In terms of burn down charts, this blog post explains how we went from working hard but achieving very little of value…
…to iterative delivery:
Before we get started, though, a disclaimer: I am not suggesting that the burn down chart is the be-all and end-all of squad efficiency - it is a metric, a useful focusing tool to explore how much a squad:
- understands its own work
- has focus
- can stretch its delivery
Now that’s understood — we can begin:
Part I — Flatlining
This was what our burn down chart looked like at the beginning of our sprint troubleshooting exercise.

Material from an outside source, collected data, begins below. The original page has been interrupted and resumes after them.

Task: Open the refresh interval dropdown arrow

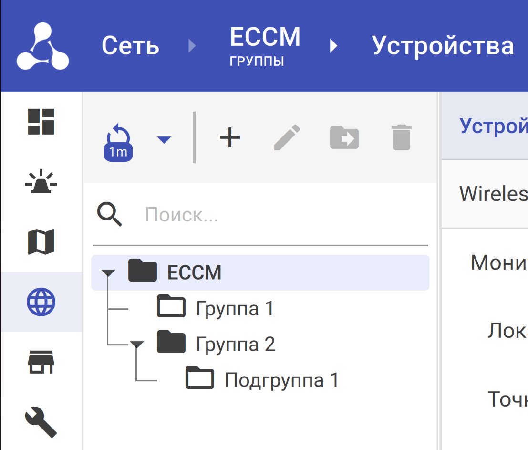Action: coord(164,140)
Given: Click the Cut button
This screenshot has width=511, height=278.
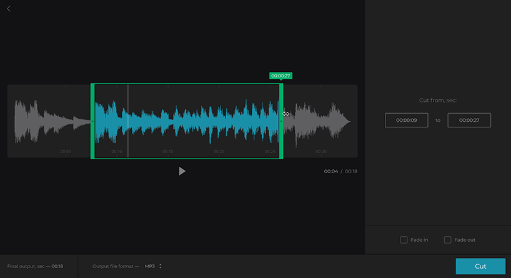Looking at the screenshot, I should click(480, 266).
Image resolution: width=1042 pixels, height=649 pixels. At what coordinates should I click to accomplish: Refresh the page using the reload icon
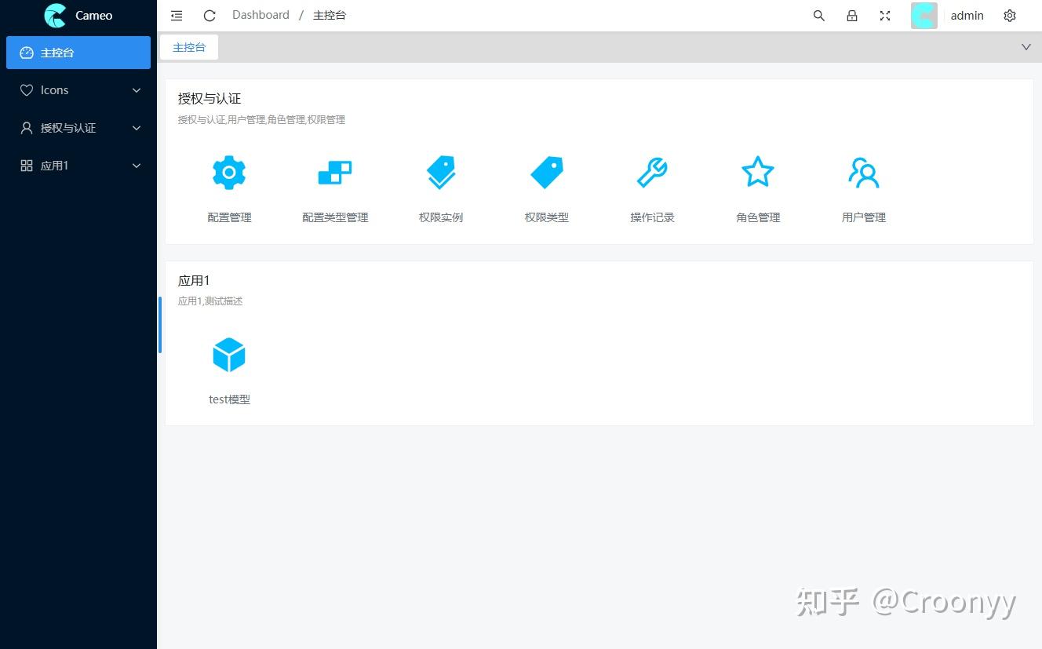tap(208, 15)
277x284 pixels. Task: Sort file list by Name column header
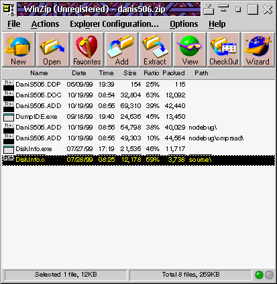click(x=39, y=73)
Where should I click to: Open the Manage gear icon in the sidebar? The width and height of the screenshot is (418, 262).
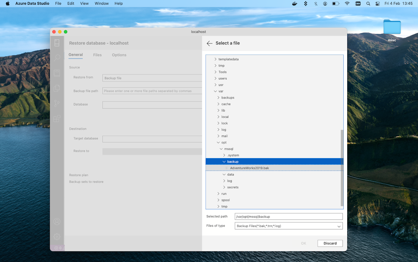pos(57,236)
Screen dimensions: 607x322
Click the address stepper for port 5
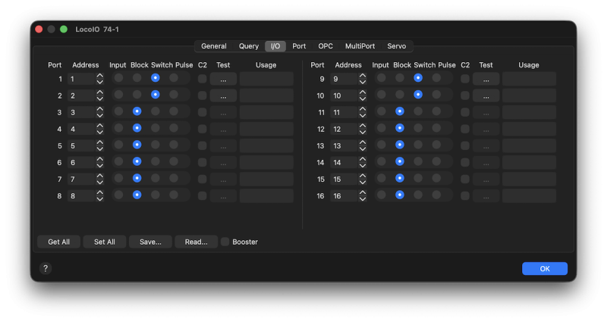point(100,145)
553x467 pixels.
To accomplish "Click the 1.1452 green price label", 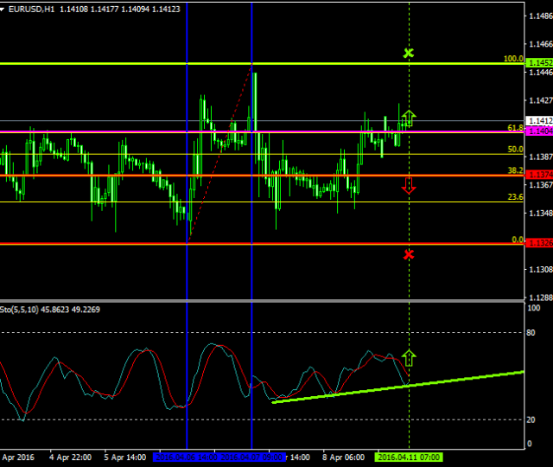I will [x=540, y=63].
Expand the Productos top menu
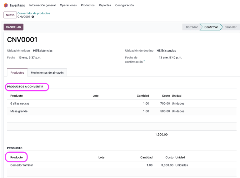240x178 pixels. pyautogui.click(x=88, y=5)
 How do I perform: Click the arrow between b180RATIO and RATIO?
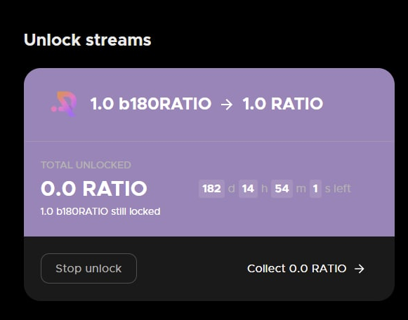pyautogui.click(x=227, y=105)
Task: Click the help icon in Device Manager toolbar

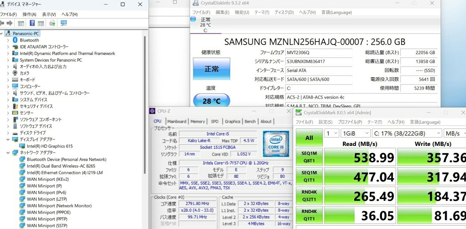Action: (32, 23)
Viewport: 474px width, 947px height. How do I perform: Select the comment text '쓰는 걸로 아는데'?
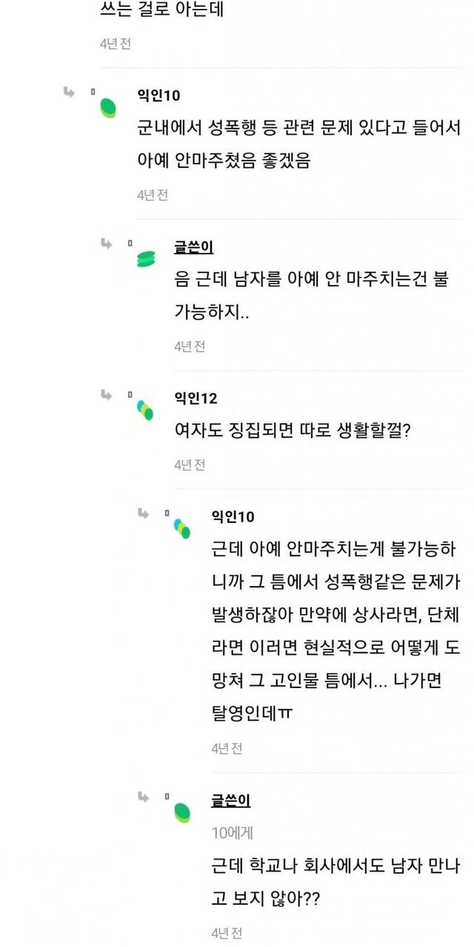(161, 10)
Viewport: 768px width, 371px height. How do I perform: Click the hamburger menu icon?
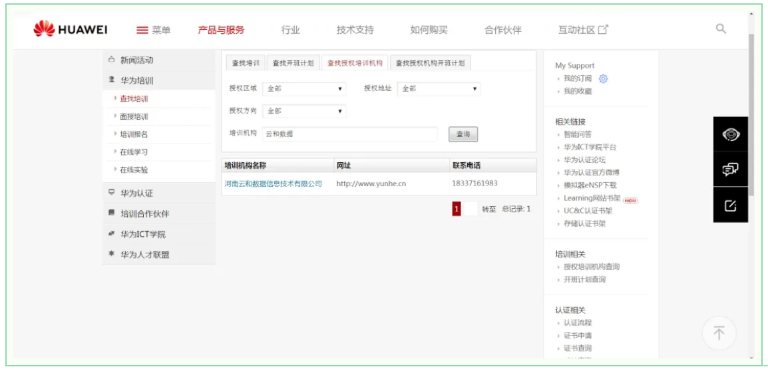pyautogui.click(x=142, y=30)
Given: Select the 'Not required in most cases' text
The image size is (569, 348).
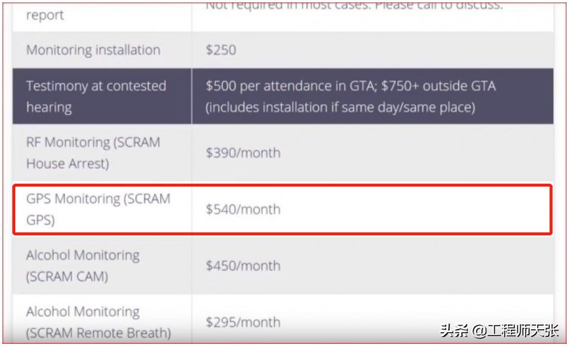Looking at the screenshot, I should coord(275,6).
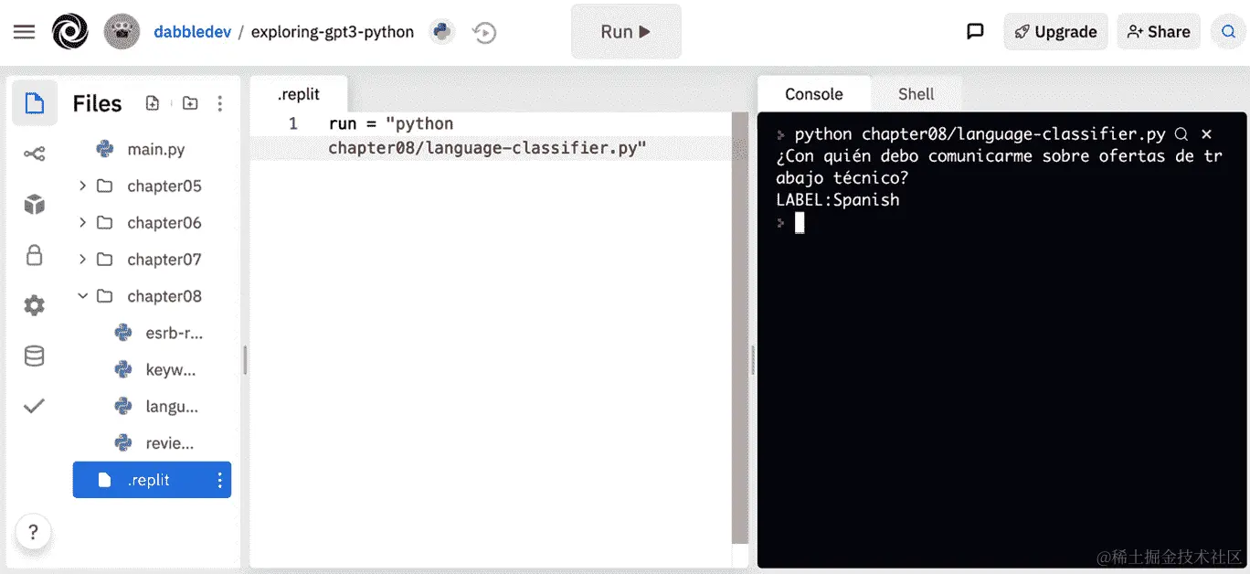Open the search magnifier in the console output
1250x574 pixels.
pyautogui.click(x=1181, y=133)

We were flatlining — as I wrote above, we were working hard, and yet failing to complete any of the tasks that were supposed to comprise the sprint, nor delivering value at the end of the week. A pattern like this is not uncommon and usually means a team is having issues in correctly specifying work. But why were we having those issues?
One issue we identified straight away was this: our sprint planning sessions were taking too long. We tended to address both goal setting and task-estimating in a single session. As a result, planning sessions were mentally gruelling; after a while, planning fatigue would set in, we would run out of the mental energy required to discuss the tasks in front of us, and end up committing to work we didn’t fully understand. What we often ended up with was a series of vaguely defined and somewhat decontextualised tasks, and a sprint goal which felt unachievable.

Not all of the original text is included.